Boris Johnson ou le mépris du droit !
Aurélien Antoine, professeur de droit public et spécialiste du droit britannique, estime dans une tribune au « Monde » que le premier ministre britannique, empêtré dans le « partygate », s’est fait une règle de mépriser l’Etat de droit, une habitude contraire aux traditions des tories.
Boris Johnson n’est certainement pas un tory authentique. Par ses violations répétées du droit, il renie l’un des fondements de la doctrine conservatrice outre-Manche, largement partagé par les autres partis, qui réside en l’attachement profond au principe de l’Etat de droit.
L’actuel premier ministre a été qualifié de populiste par son rapport particulier à la réalité.
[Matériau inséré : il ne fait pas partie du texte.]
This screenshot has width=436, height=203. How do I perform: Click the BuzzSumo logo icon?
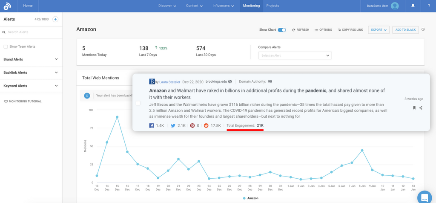(x=7, y=6)
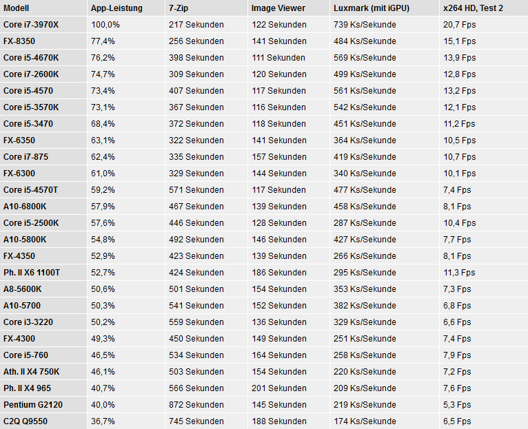Click the Core i7-3970X model cell

(x=31, y=25)
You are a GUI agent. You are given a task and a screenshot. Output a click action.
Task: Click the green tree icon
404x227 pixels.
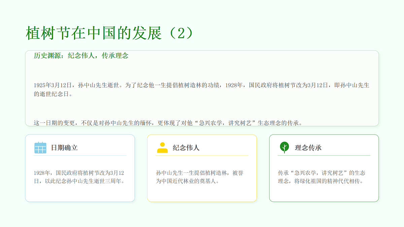[284, 147]
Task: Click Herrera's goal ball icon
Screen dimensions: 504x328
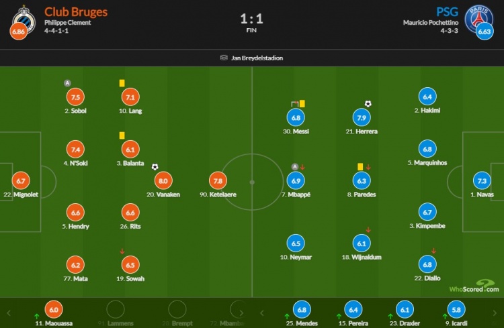Action: (x=368, y=104)
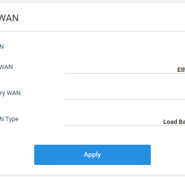Click the underline beneath the Eth value
This screenshot has width=185, height=177.
point(125,73)
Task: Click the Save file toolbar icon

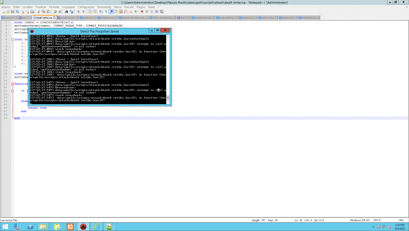Action: [13, 12]
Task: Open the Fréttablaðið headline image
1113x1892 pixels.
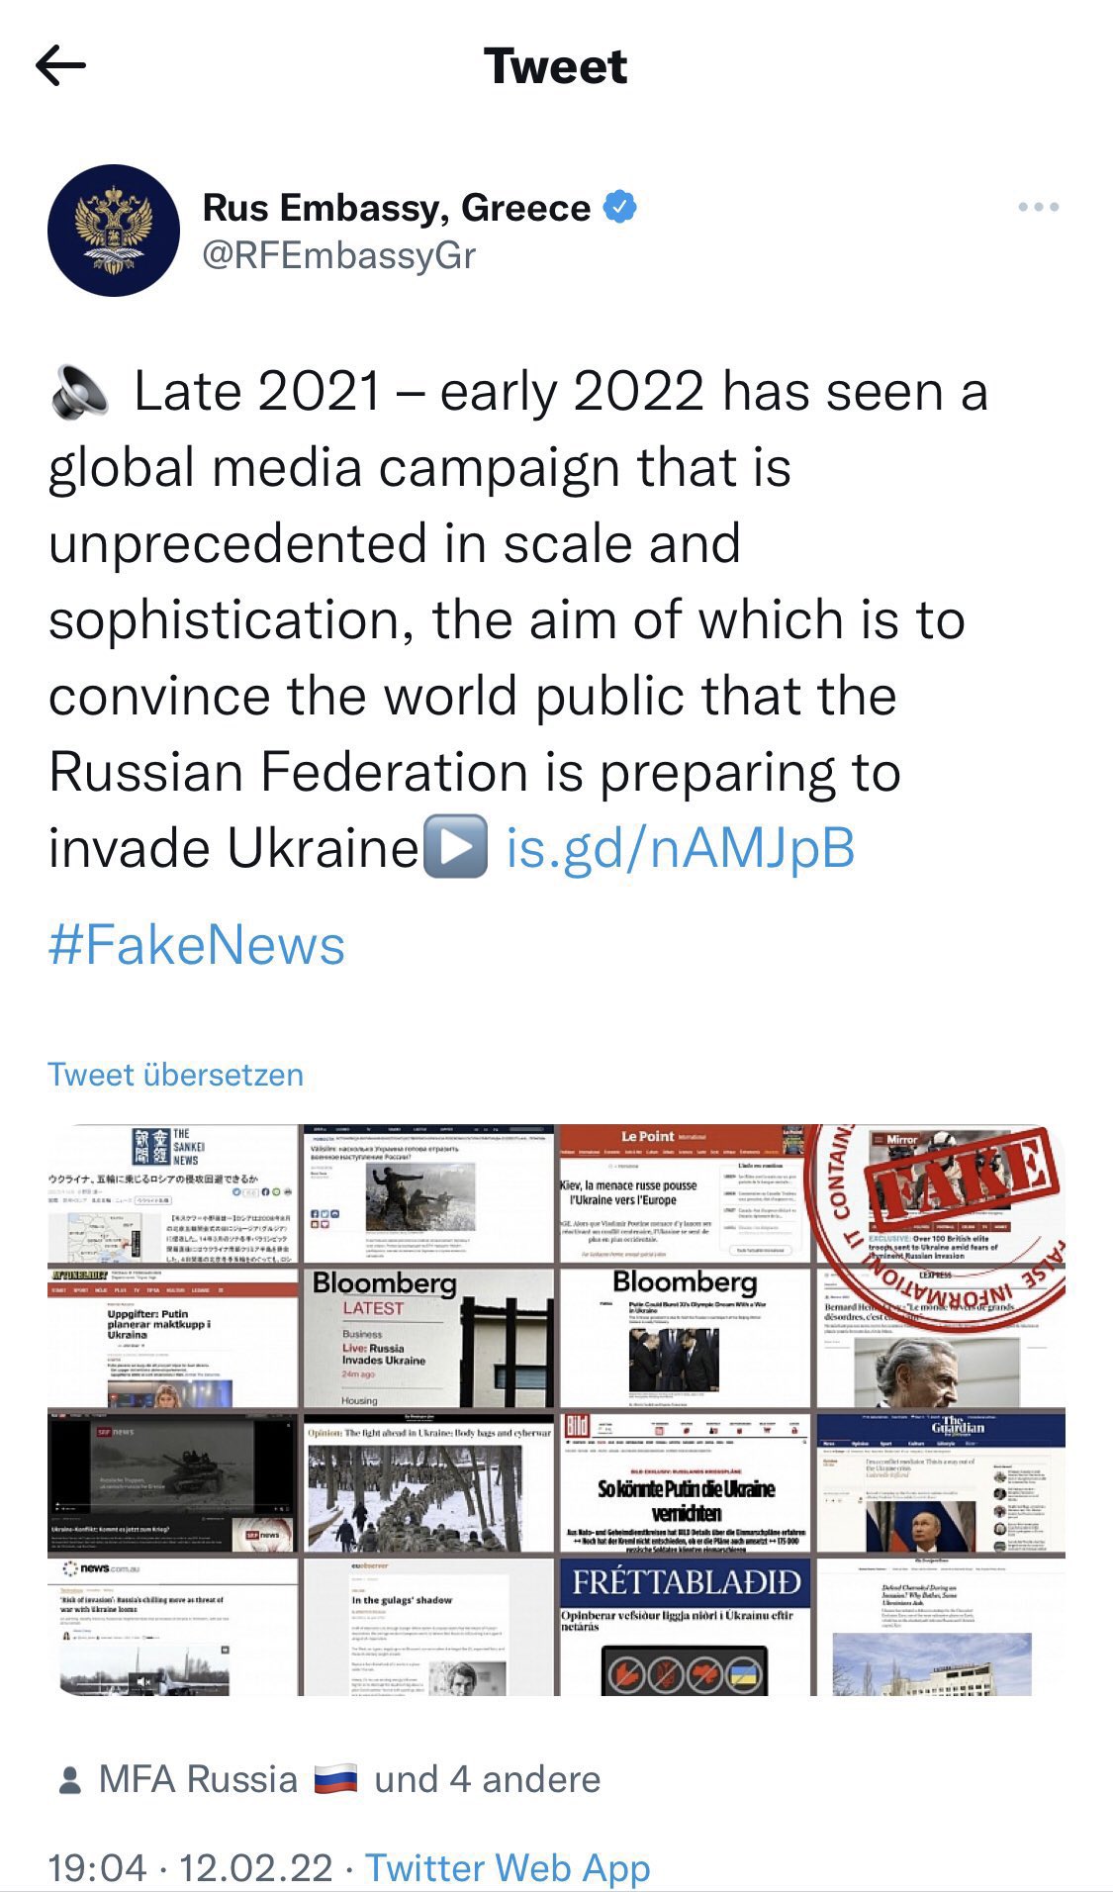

Sans prétendre trancher le débat de la définition du populisme, le point commun entre Boris Johnson, le premier ministre hongrois Viktor Orban, le président polonais Andrzej Duda, Marine Le Pen ou Donald Trump est avant tout la relation presque pathologique qu’ils entretiennent avec la règle de droit. Arguant d’une légitimité issue d’un peuple dont l’unité est contestable, toutes ces personnalités pensent pouvoir s’abstraire des normes, y compris les plus fondamentales.
L’œuvre de Boris Johnson depuis qu’il est entré en fonction en juillet 2019 est édifiante sur le terrain du principe de l’Etat de droit, qui est l’une des valeurs cardinales de la société britannique. D’abord influencé par l’éminence sombre que fut l’ancien conseiller Dominic Cummings, le premier ministre a multiplié les atteintes à la Constitution et au droit international. En 2019, la décision de proroger le Parlement en pleine crise sur l’accord de retrait du Royaume-Uni de l’Union européenne (UE) a été sévèrement sanctionnée par la Cour suprême.
Toujours dans le cadre du Brexit, la tentative de Boris Johnson de s’extraire des contraintes du protocole nord-irlandais, notamment par le dépôt d’un projet de loi en septembre 2020 sur le marché intérieur britannique, avait conduit la Commission européenne à engager une procédure en manquement qui sera finalement abandonnée, comme d’autres. Dominic Cummings lui-même a dû quitter ses fonctions en raison des atteintes aux règles de confinement lors de la première vague de l’épidémie de Covid-19.
Avec son départ, certains espéraient que Boris Johnson allait faire preuve de plus de pondération juridique. Force est d’admettre qu’il est tombé de Charybde en Scylla. Il est bien aidé en cela par deux ministres qui ne cachent pas leur admiration pour Margaret Thatcher, Priti Patel et Dominic Raab. La première brille par son manque d’humanisme et, bien que fille d’émigrés indiens, est plus royaliste que le roi dans le traitement de la question migratoire. En concluant un accord début avril avec le Rwanda pour « délocaliser » la gestion des flux d’immigrés clandestins, tout en le présentant comme une solution respectueuse de leurs droits, la ministre de l’intérieur a battu un record de cynisme sur ce sujet tragique. La conformité de tels dispositifs au droit international et à la Convention européenne des droits de l’homme est plus que discutable.